• **Activity**
Repeat exactly what runs from the line with "979x556 pixels. At" through the last line of the material, and keep the pictures out of it.

• **Supplied data**
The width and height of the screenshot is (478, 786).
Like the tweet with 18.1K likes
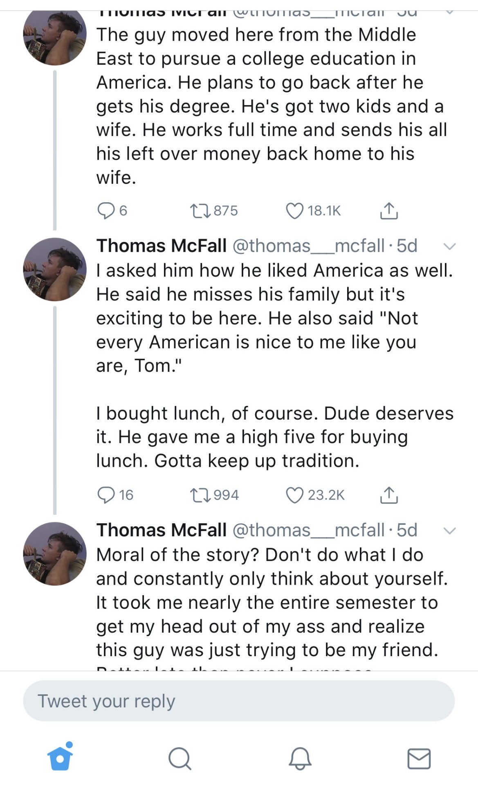294,211
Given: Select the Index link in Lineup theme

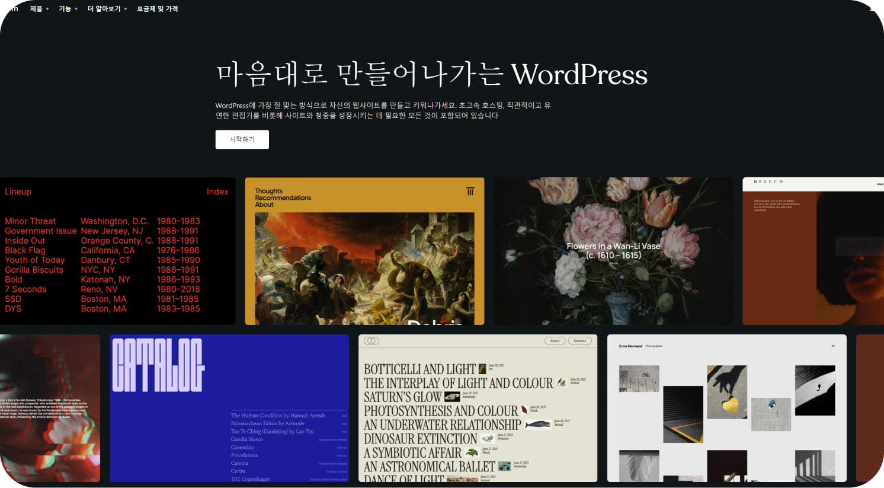Looking at the screenshot, I should (217, 192).
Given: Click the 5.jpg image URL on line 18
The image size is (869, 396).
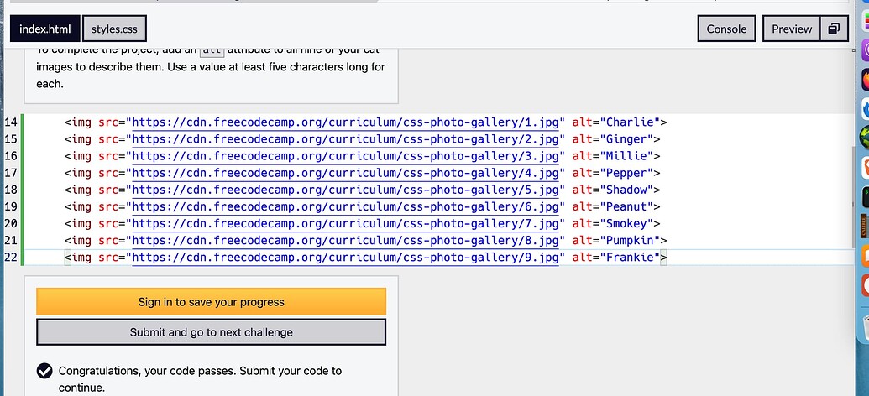Looking at the screenshot, I should point(346,190).
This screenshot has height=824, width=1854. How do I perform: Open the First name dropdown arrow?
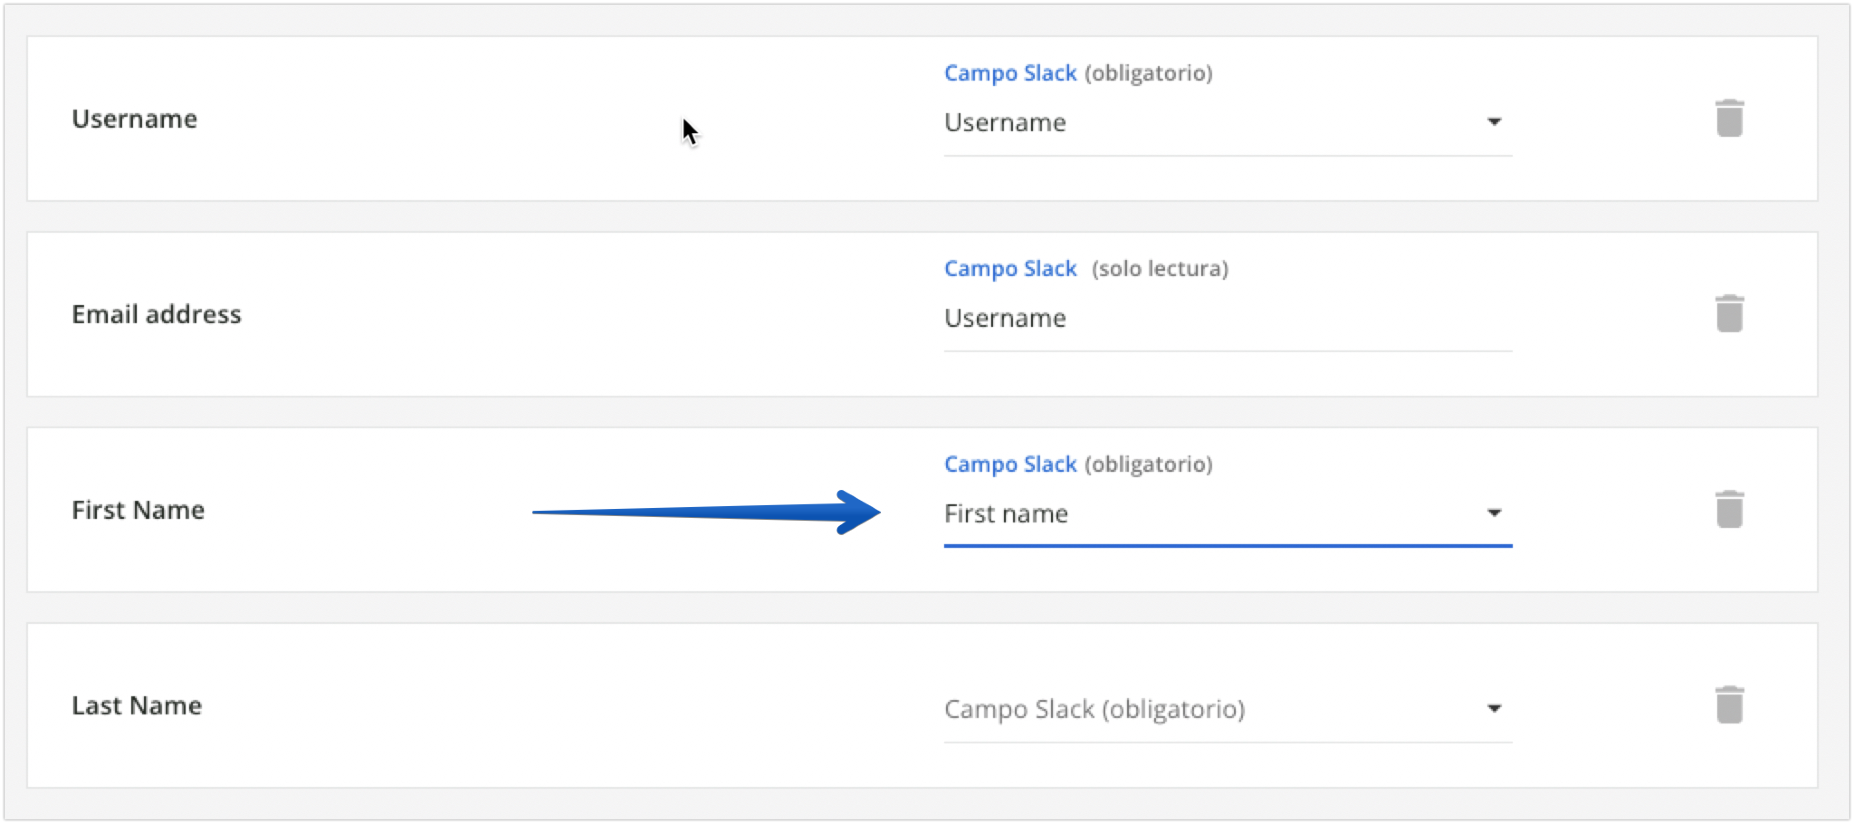(x=1494, y=513)
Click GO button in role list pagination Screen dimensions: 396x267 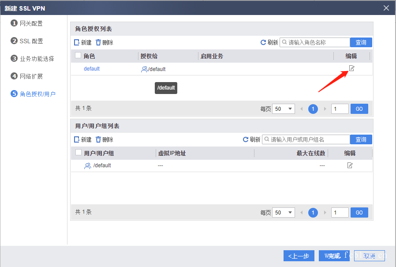359,109
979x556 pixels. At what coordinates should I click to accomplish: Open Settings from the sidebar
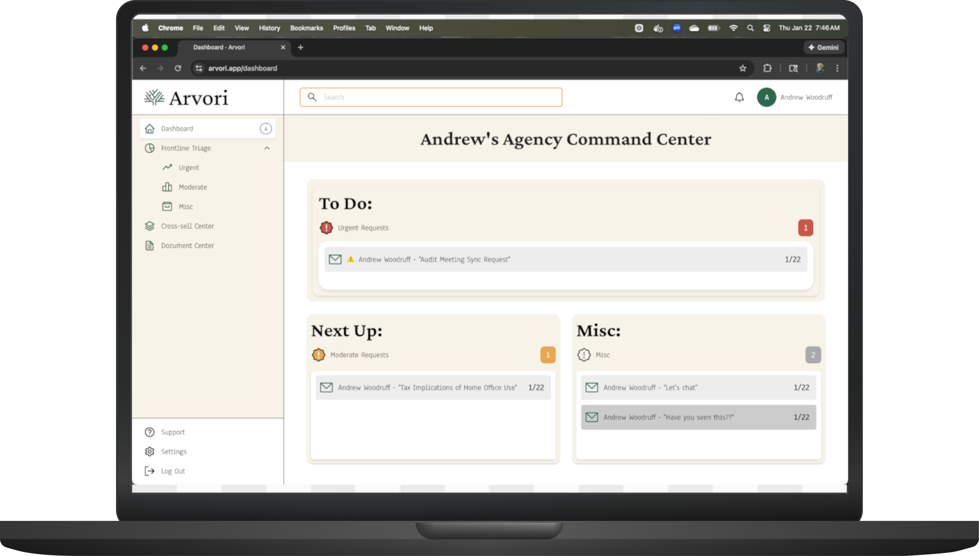click(173, 451)
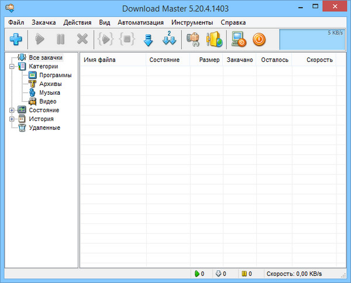Click the Stop all downloads icon

click(x=127, y=40)
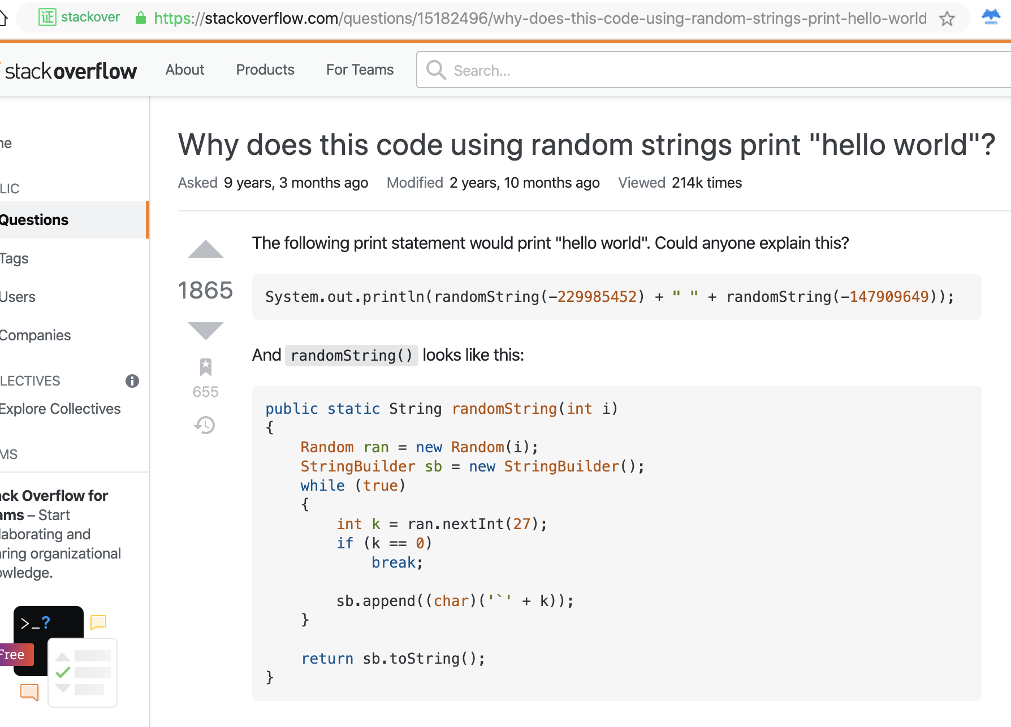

• **Task result**
979x556 pixels. At what coordinates should I click to accomplish: Open Settings from the sidebar
click(173, 451)
Click the Stop all downloads icon

click(x=127, y=40)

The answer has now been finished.